With the U.S. economy struggling, this is certainly an appropriate book for the times. I will try to summarize the overall book and then list some of the key points worth remembering and applying.
This book is a nice collection of short studies in change and turnaround strategy. Each study reads like a short story illustrating various cases and competing strategies. It’s a quick read that’s broken up into easily ‘consumable’ chunks. Here are some excerpts and key points from the book:
Corporate transformations typically fall into one of two categories. The first called Theory E based on economic value. This strategy is focused on maximizing shareholder value, managing change top down, emphasizing structure and systems, planning and establishing programs, motivating through financial incentives, and using consultants to analyze problems and shape solutions. The second is Theory O based on organizational capability. Theory O emphasizes: developing organizational capabilities, encourage participation from the bottom up, building up corporate culture/behavior/attitude, experimenting and evolving, motivating through commitment, using consultants to support management. Theory E is the ‘stop the bleeding and cut back to survive’ strategy while Theory O is the ‘rebuild for the future’ strategy. Each seems to have their place depending on how bad off a company is. The book suggests administering the correct doses or E and O varies over time based on company condition but that both are ultimately required for short term survival and longer term growth.
‘Catalytic Mechanisms produce desired results in unpredictable ways, distribute power for the benefit of the overall system (often to the great discomfort of those who traditionally hold power, have a sharp set of teeth, attract the right people and self-select the wrong people, produce an ongoing effect.’ One example in the book is the pre-signed resignation letter – so you know that if you don’t achieve your objectives, you and your boss already know the consequences. ‘Setting goals with real and immediate consequences and no fall back position provides public and powerful incentive to drive change. Set BHAGs (big hairy audacious goals) with long time frames, are clear, compelling and easy to understand, and connect to the core values of the organization.’
‘3 interventions that will restore companies to vital agility and then keep them in good health: incorporating employees fully into business challenges, leading from a different place, instilling mental discipline. This will help avoid ‘Organization drift – in place of inquiry and experimentation, ideas get studied to death in hopes of ferreting out every possible weakness before making a commitment. The precondition for action is certain knowledge.’

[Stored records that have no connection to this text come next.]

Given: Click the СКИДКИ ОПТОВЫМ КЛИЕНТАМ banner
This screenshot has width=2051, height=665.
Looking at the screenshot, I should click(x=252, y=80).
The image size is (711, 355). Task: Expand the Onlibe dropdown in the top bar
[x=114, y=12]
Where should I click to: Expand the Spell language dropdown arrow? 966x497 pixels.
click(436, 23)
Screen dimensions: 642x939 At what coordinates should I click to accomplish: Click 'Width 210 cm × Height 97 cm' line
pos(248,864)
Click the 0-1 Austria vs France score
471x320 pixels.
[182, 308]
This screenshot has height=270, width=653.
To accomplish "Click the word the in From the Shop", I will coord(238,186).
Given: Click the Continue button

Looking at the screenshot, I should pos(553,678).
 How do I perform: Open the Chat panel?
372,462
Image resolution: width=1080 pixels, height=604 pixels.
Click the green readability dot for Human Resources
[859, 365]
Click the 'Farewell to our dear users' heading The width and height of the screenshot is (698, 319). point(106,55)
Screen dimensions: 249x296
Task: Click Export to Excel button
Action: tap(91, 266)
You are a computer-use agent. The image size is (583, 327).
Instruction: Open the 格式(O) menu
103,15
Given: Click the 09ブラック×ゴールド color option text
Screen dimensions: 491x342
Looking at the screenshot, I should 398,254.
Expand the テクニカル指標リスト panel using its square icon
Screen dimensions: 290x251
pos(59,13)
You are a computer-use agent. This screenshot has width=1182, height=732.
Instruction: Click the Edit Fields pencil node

‘New approach to leadership – establish focus and urgency, maintain health levels of stress, and not feel compelled to come to the rescue with a lot of answers. They learn to stay the course until guerrilla leaders at the lower levels come forward with initiatives that address the company’s shortcomings.’
There are several more cases but I think you get the picture. The book is a nice collection of easily digestible management techniques for handling change. The diversity of thought is as refreshing as the variety of scenarios.